*About this task*
All of the data, word for word and free of pictures, is the expected result.

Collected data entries

*** Block opens ***

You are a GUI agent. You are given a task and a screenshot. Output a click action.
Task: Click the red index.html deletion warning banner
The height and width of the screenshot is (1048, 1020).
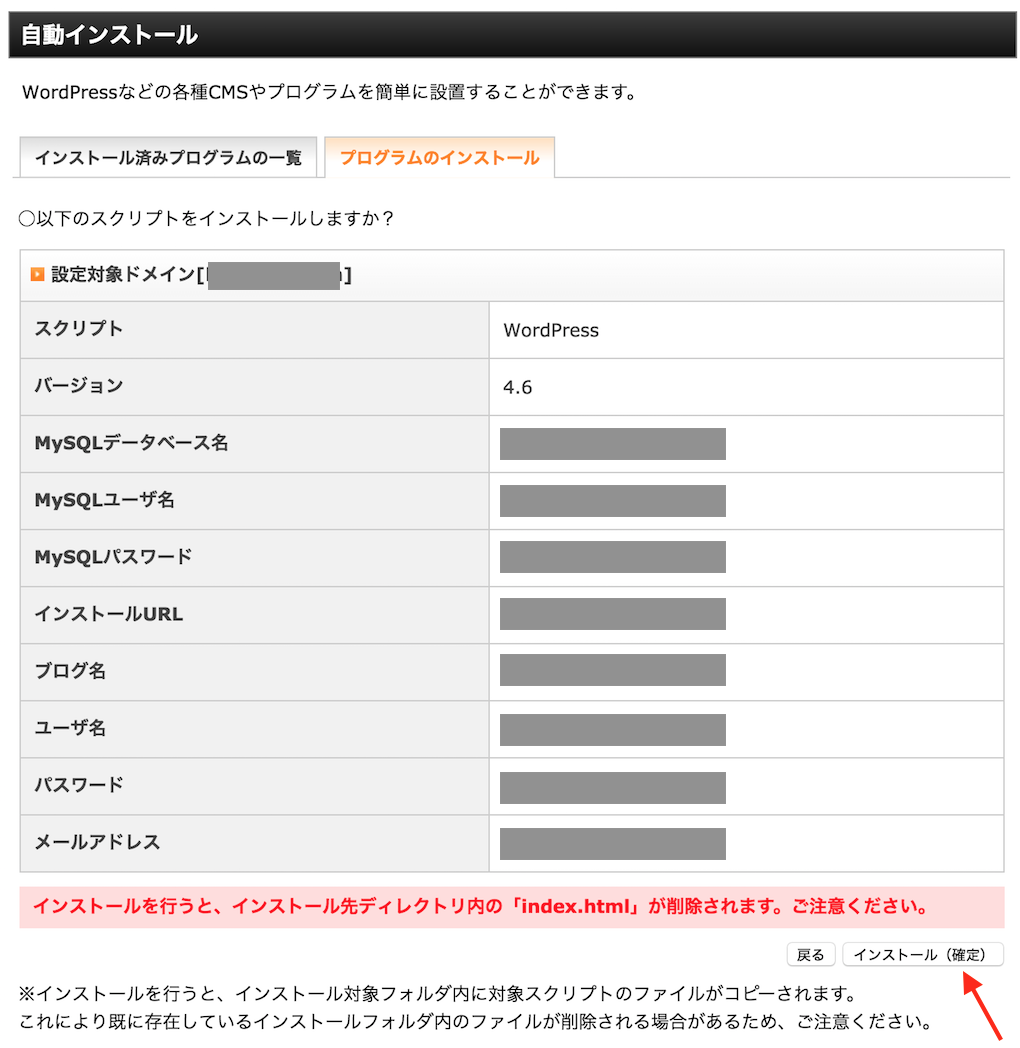click(x=511, y=908)
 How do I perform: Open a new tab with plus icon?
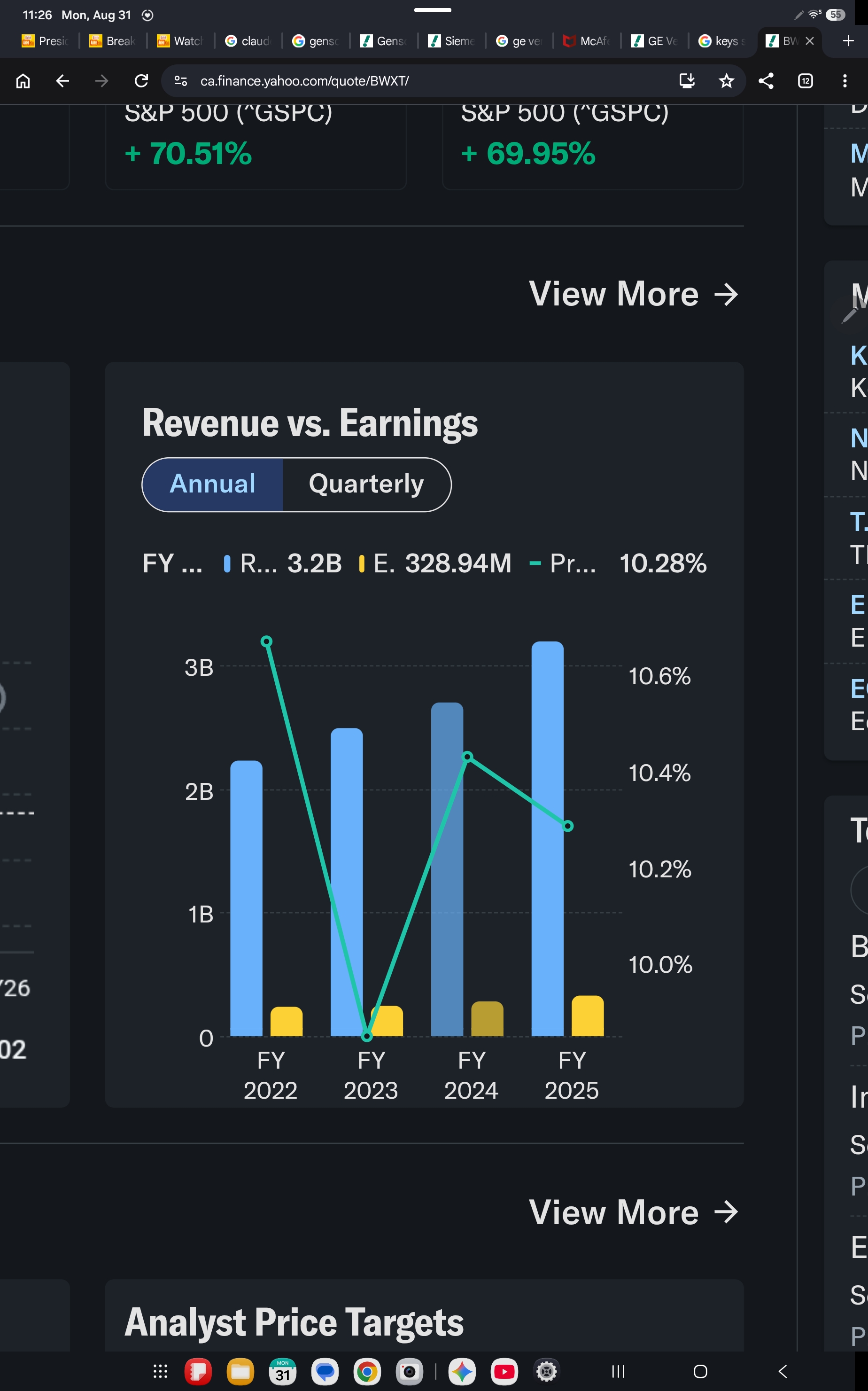pos(848,41)
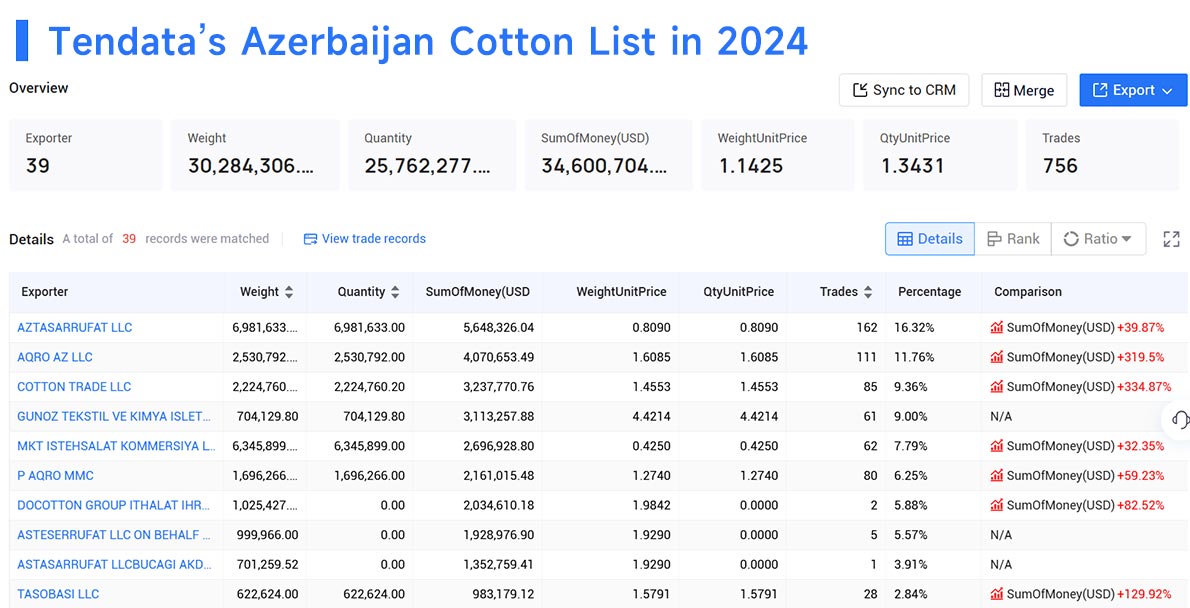Follow the COTTON TRADE LLC link
1190x608 pixels.
pos(74,387)
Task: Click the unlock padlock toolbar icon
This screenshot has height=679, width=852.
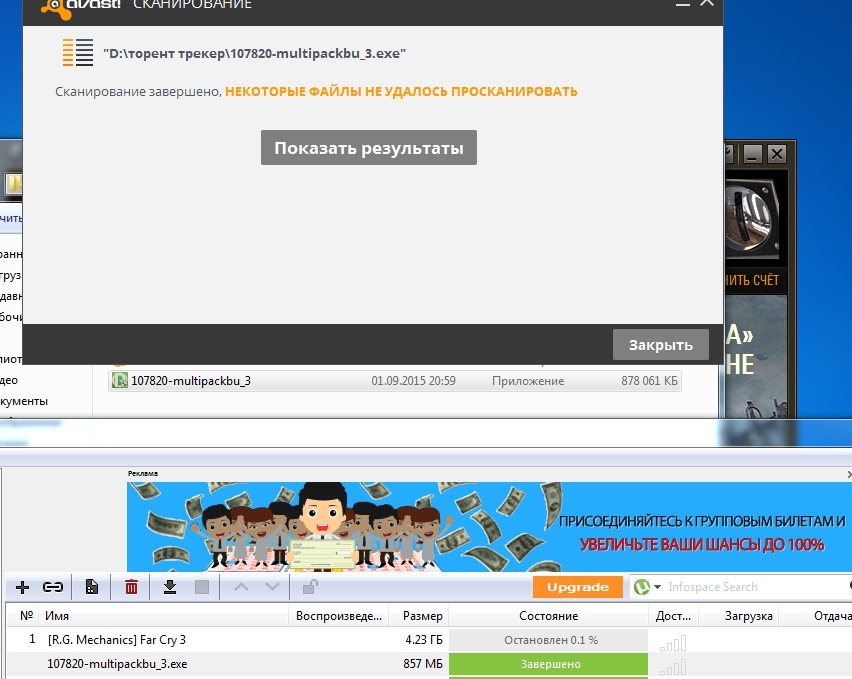Action: [x=310, y=587]
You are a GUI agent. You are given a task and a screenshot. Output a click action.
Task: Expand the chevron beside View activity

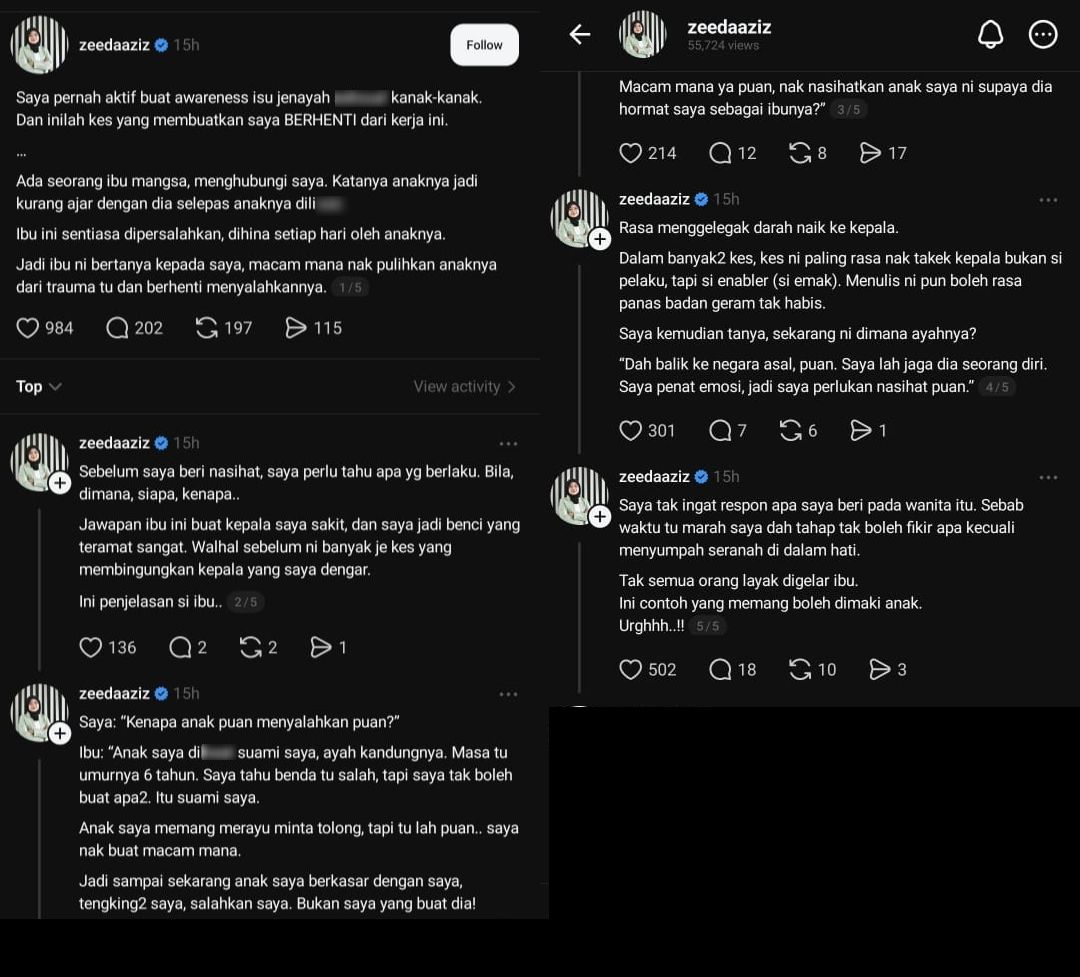click(509, 386)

*** Block closes ***

*Result of the task*
You are a GUI agent. You are given a task and a screenshot. Output a click action.
Task: Click the red index.html deletion warning banner
The height and width of the screenshot is (1048, 1020).
click(x=511, y=908)
 How do I perform: Open a new tab with plus icon?
pos(848,41)
Follow the COTTON TRADE LLC link
1190x608 pixels.
pos(74,387)
Task: Click the unlock padlock toolbar icon
This screenshot has height=679, width=852.
Action: [x=310, y=587]
You are a GUI agent. You are given a task and a screenshot. Output a click action.
Task: Expand the chevron beside View activity

click(509, 386)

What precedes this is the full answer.